Reputation: 854
I have a project in TFS 2012 and using TFS for source control. I have a single branch of code.
I want to find an easy solution to the following scenario.
Here is an example branch with half a dozen change sets.
This is how the story goes so far (pretend the user is not all me!)
All good so far, but what happens to the person who, say, has been given 5221 back.
What I want them to do is get up to date with the latest, with any current changes, and re-apply the changes from the 5221 change set (as you can in subversion).

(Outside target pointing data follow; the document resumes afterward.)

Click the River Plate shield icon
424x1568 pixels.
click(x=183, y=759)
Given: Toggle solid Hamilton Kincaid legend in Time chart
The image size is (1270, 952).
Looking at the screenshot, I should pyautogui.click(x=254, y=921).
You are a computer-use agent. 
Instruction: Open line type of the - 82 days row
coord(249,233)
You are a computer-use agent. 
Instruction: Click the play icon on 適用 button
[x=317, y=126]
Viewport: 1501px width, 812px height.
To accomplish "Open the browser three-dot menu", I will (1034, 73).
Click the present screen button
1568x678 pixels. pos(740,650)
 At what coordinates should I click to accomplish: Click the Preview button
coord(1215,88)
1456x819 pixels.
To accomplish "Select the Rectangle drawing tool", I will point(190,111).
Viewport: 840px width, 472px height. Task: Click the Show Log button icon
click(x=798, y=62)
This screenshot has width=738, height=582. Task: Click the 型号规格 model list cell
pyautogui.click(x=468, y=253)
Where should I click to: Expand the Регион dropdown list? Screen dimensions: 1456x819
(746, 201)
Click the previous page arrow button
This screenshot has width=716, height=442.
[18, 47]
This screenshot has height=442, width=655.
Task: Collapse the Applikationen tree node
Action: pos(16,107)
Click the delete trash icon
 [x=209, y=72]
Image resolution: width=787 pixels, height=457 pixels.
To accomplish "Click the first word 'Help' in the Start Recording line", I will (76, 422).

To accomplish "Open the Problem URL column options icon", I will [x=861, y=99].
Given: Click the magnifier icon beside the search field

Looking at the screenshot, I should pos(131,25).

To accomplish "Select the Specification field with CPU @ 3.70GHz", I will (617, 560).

I can work out how to 'get' change set 5221 using the powertools tfpt getcs command. This gives me a different workspace and server version file, but doesn't attempt any type of merge. I can work out how to 'get this version' for the branch which will put the whole branch back to that point in time. I cannot work out how to merge the changes that occurred as part of 5221 into the latest version (but still local to me).
Any ideas (other than upgrading my TFS and moving away from TFS source control - which will happen, but not in the very short term)? I would prefer to steer clear of multiple branches too. My real projects are large, monolithic and not to friendly too branching in TFS.
Upvotes: 1
Views: 290
Reputation: 31023
I'm afraid you need to update the changes in 5221 to the latest version manually. There is no automatic way.
Get the latest version into your workspace, compare the changeset 5221 with the latest version, then copy and paste the difference from 5221 to the latest version, and check in to TFS.
Upvotes: 1
Reputation: 59018
Use a gated check-in instead of rolling back changes. Gated check-in will automatically reject any changes that result in a broken build.